*** Records for this task

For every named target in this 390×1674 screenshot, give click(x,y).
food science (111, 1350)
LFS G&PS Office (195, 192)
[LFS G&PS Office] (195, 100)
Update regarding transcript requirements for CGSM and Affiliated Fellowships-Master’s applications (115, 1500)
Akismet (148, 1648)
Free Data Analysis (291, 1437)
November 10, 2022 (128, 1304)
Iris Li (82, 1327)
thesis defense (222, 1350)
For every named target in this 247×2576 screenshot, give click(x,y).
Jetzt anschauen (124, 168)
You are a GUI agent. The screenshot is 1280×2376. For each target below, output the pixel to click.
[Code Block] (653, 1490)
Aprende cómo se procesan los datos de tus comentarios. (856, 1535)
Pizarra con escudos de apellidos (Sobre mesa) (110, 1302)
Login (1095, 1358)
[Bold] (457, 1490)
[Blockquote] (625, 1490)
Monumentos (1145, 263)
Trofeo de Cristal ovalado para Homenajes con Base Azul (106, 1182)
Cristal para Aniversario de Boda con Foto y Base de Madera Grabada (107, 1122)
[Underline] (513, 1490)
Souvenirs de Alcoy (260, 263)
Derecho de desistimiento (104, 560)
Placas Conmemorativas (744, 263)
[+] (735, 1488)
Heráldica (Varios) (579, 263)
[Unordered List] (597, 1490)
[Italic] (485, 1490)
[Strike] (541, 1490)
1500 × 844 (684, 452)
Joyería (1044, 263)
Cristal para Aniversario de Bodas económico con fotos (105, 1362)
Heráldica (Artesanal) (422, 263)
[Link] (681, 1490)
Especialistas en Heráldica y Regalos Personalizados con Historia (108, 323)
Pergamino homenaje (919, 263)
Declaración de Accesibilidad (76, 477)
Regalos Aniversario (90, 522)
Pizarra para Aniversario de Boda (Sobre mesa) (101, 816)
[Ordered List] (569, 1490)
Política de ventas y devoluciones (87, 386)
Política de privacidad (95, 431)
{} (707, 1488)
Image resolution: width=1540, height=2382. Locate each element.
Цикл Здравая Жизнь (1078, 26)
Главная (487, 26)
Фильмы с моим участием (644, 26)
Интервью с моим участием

******

■ What this task involves: In the data above, start at the line that has "Jetzt anschauen (124, 168)", stop after the line that has "[Blockquote] (625, 1490)", and print every line in between exactly as it stands.

■ Response to this task:
Jetzt anschauen (124, 168)
You are a GUI agent. The screenshot is 1280×2376. For each target below, output the pixel to click.
[Code Block] (653, 1490)
Aprende cómo se procesan los datos de tus comentarios. (856, 1535)
Pizarra con escudos de apellidos (Sobre mesa) (110, 1302)
Login (1095, 1358)
[Bold] (457, 1490)
[Blockquote] (625, 1490)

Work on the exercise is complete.